_Exercise description:_
Take the lines below between the one holding "You are a computer-use" and the one holding "Instruction: Switch to the 案件执行进度 browser tab", inclusive, and copy them exactly. Add nothing.

_Task inputs:_
========================================

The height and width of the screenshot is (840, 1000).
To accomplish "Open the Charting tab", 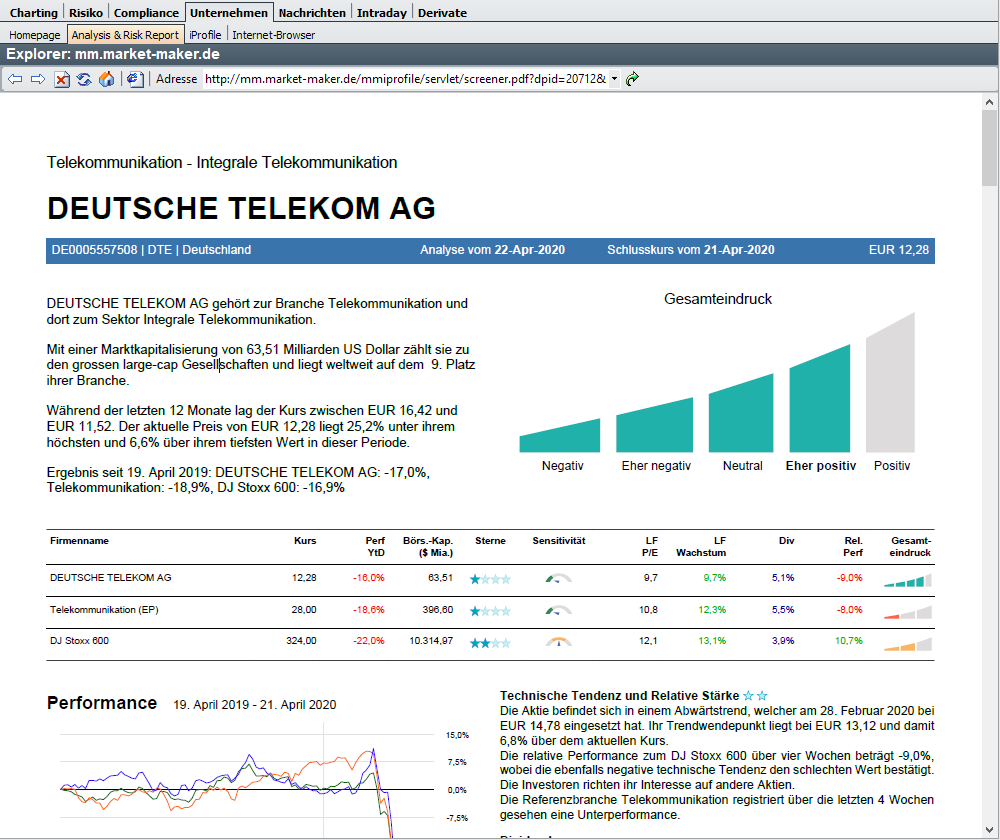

========================================

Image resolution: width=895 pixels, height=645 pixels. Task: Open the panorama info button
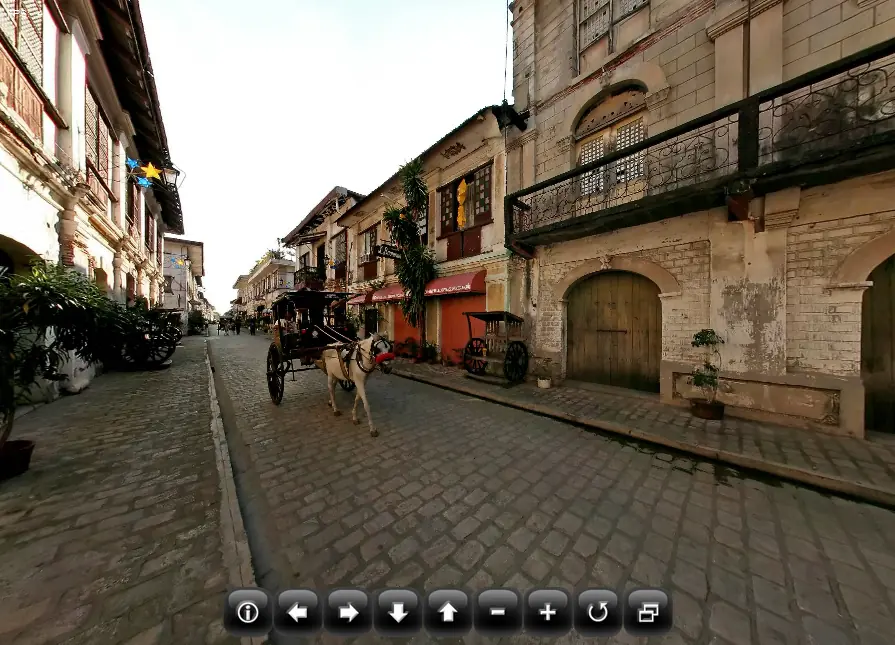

========================================

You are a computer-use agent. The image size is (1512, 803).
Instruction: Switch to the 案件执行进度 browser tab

========================================

_Expected answer:_
You are a computer-use agent. The image size is (1512, 803).
Instruction: Switch to the 案件执行进度 browser tab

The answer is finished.